GOAL OF THE EXERCISE:
In the records below, find the line that contains "www.adac.de/tanken (119, 1936)" and the line that contains "Tornei e Gare a Squadre (680, 291)". Set down exactly those lines and every line between them, and nothing more.

SUPPLIED MATERIAL:
++++++

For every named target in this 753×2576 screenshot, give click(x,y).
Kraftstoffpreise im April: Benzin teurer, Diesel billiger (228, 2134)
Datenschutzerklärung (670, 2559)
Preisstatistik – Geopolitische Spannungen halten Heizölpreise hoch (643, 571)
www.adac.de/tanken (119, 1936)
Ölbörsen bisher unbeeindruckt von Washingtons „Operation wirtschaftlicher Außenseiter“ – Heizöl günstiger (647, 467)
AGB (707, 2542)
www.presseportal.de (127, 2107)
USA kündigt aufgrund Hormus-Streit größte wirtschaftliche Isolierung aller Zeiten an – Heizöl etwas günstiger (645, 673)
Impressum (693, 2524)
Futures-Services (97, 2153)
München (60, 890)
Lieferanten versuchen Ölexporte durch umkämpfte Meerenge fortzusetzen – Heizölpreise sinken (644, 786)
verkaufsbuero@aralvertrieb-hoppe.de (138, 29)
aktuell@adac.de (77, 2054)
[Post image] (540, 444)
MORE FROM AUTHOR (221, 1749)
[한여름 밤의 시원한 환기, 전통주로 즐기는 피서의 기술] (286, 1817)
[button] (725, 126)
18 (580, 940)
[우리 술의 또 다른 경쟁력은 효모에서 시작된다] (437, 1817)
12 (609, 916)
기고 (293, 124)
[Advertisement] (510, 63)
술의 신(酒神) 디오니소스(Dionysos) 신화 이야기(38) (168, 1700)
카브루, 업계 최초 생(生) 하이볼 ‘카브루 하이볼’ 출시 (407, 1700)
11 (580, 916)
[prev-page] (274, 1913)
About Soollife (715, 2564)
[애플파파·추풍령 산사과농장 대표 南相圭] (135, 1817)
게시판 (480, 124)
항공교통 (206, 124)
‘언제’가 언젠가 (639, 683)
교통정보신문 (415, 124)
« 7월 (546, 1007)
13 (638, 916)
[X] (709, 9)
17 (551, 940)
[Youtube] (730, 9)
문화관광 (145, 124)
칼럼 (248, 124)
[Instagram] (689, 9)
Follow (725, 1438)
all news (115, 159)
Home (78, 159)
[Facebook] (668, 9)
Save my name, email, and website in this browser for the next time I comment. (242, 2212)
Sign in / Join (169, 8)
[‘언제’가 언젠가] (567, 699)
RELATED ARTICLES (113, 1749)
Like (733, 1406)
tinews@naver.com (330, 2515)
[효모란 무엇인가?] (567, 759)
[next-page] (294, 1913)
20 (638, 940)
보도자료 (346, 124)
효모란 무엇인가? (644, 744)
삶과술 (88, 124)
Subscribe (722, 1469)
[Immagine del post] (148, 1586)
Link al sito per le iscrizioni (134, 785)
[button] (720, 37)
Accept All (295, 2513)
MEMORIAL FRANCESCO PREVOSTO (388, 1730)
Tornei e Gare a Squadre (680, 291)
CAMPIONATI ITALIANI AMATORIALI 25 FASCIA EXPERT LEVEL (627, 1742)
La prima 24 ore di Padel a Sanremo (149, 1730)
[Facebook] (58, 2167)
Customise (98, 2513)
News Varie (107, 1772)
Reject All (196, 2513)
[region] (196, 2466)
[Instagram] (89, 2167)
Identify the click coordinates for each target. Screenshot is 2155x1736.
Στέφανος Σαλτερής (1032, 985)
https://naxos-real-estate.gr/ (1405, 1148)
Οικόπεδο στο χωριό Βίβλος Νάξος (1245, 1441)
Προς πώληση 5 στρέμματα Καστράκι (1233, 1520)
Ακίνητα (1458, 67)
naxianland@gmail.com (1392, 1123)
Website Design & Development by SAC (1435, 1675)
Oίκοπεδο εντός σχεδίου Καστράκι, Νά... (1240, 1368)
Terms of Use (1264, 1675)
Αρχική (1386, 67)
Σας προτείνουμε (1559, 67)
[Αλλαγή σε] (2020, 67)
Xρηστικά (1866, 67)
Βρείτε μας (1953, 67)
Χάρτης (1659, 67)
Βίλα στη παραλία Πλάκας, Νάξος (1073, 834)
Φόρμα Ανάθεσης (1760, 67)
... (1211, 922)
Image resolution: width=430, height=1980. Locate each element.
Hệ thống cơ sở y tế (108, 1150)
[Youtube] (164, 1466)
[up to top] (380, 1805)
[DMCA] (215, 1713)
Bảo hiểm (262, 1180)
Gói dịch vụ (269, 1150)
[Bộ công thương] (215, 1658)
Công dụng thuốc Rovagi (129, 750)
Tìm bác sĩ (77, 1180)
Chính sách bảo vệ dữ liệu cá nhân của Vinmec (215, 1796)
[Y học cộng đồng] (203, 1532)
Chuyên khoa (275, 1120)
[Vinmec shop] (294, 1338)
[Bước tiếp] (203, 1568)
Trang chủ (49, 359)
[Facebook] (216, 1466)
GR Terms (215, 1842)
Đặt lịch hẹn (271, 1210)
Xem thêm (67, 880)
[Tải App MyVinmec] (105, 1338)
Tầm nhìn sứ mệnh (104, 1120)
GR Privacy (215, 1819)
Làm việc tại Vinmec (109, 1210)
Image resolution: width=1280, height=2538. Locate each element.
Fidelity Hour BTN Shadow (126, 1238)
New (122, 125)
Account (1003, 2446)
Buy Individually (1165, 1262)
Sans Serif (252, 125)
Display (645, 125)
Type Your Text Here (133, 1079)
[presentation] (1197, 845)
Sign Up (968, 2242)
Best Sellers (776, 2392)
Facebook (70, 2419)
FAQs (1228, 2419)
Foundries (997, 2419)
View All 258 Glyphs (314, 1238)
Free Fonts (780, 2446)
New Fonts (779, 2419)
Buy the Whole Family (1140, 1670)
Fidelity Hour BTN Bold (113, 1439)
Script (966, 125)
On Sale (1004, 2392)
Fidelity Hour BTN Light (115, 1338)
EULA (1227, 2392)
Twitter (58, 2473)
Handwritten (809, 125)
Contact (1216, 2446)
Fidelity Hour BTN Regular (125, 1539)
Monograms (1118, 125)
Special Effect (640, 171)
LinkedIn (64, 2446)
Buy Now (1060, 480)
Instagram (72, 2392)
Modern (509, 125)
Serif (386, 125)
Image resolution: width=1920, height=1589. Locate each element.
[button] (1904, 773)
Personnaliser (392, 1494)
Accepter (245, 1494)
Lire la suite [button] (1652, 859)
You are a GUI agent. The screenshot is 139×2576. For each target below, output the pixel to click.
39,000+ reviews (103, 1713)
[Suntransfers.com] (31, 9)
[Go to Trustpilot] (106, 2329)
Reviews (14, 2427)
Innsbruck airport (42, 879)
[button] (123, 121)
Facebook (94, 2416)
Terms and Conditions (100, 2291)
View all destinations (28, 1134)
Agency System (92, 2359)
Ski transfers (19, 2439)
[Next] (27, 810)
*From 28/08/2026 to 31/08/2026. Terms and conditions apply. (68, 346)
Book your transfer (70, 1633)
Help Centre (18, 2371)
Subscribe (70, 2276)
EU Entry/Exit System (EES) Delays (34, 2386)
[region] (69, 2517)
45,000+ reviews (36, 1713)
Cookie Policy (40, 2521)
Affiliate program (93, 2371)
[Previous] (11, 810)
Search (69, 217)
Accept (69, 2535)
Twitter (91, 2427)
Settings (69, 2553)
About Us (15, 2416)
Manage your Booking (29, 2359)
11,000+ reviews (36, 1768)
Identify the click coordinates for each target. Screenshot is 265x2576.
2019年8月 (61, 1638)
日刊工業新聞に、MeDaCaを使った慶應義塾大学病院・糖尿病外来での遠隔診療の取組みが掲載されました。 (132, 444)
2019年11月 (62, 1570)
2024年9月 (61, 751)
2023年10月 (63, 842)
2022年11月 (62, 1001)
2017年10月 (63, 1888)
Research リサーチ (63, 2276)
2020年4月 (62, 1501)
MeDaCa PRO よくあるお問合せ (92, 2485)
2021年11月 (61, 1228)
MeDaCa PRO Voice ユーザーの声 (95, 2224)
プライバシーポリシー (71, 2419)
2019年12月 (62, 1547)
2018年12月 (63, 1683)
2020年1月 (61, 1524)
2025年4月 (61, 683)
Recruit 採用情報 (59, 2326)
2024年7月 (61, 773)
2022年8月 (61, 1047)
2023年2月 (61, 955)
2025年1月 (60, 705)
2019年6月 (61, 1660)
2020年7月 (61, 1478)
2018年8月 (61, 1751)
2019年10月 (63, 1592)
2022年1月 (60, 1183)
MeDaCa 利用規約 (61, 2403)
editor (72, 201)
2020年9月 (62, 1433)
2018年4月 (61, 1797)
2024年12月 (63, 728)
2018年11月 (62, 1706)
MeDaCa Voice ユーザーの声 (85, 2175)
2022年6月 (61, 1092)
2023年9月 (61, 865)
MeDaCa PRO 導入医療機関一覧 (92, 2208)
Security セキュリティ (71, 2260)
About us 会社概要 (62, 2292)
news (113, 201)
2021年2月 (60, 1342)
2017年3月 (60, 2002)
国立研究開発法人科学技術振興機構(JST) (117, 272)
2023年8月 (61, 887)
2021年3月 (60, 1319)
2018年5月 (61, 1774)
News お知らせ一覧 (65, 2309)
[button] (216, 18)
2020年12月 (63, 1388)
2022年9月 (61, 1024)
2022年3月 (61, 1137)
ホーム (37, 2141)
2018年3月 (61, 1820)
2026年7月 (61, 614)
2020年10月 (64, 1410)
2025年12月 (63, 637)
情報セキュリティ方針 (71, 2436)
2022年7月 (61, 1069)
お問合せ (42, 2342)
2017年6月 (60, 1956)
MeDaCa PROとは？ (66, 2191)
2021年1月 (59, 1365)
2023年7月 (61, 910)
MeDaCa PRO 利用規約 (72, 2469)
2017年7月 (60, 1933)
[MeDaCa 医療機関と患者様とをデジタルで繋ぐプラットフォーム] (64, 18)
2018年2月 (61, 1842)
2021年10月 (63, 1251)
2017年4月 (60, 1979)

++++++

EXERCISE ANSWER:
www.adac.de/tanken (119, 1936)
Ölbörsen bisher unbeeindruckt von Washingtons „Operation wirtschaftlicher Außenseiter“ – Heizöl günstiger (647, 467)
AGB (707, 2542)
www.presseportal.de (127, 2107)
USA kündigt aufgrund Hormus-Streit größte wirtschaftliche Isolierung aller Zeiten an – Heizöl etwas günstiger (645, 673)
Impressum (693, 2524)
Futures-Services (97, 2153)
München (60, 890)
Lieferanten versuchen Ölexporte durch umkämpfte Meerenge fortzusetzen – Heizölpreise sinken (644, 786)
verkaufsbuero@aralvertrieb-hoppe.de (138, 29)
aktuell@adac.de (77, 2054)
[Post image] (540, 444)
MORE FROM AUTHOR (221, 1749)
[한여름 밤의 시원한 환기, 전통주로 즐기는 피서의 기술] (286, 1817)
[button] (725, 126)
18 (580, 940)
[우리 술의 또 다른 경쟁력은 효모에서 시작된다] (437, 1817)
12 (609, 916)
기고 (293, 124)
[Advertisement] (510, 63)
술의 신(酒神) 디오니소스(Dionysos) 신화 이야기(38) (168, 1700)
카브루, 업계 최초 생(生) 하이볼 ‘카브루 하이볼’ 출시 (407, 1700)
11 (580, 916)
[prev-page] (274, 1913)
About Soollife (715, 2564)
[애플파파·추풍령 산사과농장 대표 南相圭] (135, 1817)
게시판 (480, 124)
항공교통 (206, 124)
‘언제’가 언젠가 (639, 683)
교통정보신문 (415, 124)
« 7월 (546, 1007)
13 (638, 916)
[X] (709, 9)
17 (551, 940)
[Youtube] (730, 9)
문화관광 (145, 124)
칼럼 (248, 124)
[Instagram] (689, 9)
Follow (725, 1438)
all news (115, 159)
Home (78, 159)
[Facebook] (668, 9)
Save my name, email, and website in this browser for the next time I comment. (242, 2212)
Sign in / Join (169, 8)
[‘언제’가 언젠가] (567, 699)
RELATED ARTICLES (113, 1749)
Like (733, 1406)
tinews@naver.com (330, 2515)
[효모란 무엇인가?] (567, 759)
[next-page] (294, 1913)
20 (638, 940)
보도자료 (346, 124)
효모란 무엇인가? (644, 744)
삶과술 (88, 124)
Subscribe (722, 1469)
[Immagine del post] (148, 1586)
Link al sito per le iscrizioni (134, 785)
[button] (720, 37)
Accept All (295, 2513)
MEMORIAL FRANCESCO PREVOSTO (388, 1730)
Tornei e Gare a Squadre (680, 291)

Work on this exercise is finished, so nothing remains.